• Directions for this task: In the entries that follow, which lines hold the string "options"? List them.

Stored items
↓
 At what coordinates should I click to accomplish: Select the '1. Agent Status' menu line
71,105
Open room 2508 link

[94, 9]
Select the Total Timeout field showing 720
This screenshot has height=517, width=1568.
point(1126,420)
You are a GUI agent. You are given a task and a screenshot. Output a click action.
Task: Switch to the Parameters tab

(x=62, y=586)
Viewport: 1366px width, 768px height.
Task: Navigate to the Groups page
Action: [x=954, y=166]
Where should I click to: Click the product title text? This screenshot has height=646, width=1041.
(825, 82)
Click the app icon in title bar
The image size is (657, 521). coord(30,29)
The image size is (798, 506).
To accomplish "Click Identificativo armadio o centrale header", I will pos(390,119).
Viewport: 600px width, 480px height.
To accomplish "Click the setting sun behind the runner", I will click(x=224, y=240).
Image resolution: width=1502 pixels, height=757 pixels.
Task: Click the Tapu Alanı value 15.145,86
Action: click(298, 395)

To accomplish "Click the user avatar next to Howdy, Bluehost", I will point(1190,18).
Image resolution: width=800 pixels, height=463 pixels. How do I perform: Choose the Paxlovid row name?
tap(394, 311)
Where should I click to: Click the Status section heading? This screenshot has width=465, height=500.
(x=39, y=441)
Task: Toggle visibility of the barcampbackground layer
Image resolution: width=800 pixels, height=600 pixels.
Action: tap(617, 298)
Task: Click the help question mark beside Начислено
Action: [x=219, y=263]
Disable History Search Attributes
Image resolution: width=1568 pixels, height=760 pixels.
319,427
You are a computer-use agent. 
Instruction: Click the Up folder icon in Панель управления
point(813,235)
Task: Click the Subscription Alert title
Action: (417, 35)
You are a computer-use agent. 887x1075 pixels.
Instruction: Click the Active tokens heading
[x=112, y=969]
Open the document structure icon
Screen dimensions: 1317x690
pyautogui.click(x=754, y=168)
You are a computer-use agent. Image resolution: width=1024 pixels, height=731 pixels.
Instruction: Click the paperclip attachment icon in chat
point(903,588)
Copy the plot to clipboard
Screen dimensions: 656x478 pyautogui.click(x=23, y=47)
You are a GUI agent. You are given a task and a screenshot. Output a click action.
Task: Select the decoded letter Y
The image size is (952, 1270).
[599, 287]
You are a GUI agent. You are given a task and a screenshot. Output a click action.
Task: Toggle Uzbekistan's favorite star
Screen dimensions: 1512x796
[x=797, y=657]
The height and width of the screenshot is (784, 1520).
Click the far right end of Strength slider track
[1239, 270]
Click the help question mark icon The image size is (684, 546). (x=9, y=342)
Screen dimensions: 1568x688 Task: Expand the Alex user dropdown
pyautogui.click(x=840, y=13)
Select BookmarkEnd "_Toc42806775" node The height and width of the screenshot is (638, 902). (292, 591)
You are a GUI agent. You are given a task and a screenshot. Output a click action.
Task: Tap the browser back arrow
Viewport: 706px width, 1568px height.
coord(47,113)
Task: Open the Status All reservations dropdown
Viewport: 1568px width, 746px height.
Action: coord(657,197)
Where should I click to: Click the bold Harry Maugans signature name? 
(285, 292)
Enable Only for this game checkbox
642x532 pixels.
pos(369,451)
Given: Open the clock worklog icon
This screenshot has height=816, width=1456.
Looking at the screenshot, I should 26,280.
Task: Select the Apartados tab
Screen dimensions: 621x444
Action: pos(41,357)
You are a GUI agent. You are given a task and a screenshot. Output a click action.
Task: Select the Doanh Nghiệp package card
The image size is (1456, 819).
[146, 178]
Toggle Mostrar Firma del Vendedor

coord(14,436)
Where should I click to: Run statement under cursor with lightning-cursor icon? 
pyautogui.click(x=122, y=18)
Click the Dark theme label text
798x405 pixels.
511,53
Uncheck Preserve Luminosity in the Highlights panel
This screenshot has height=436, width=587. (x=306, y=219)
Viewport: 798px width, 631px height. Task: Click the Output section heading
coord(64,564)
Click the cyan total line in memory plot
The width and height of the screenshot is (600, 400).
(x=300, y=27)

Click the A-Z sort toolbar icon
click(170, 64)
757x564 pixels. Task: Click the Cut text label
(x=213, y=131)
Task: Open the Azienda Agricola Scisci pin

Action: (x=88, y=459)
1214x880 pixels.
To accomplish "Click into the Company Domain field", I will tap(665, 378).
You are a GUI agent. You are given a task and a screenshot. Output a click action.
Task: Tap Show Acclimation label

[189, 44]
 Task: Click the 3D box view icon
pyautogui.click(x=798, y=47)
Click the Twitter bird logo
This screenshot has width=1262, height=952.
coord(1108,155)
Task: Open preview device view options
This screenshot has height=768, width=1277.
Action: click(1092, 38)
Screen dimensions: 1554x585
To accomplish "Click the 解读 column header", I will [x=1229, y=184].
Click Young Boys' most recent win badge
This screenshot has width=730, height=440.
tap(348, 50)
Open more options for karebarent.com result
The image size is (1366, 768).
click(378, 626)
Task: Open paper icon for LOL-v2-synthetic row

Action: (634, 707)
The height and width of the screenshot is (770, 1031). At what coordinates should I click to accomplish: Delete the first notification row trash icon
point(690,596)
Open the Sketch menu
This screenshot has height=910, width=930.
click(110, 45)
↑
• Written solution:
Task: Open preview device view options
Open more options for karebarent.com result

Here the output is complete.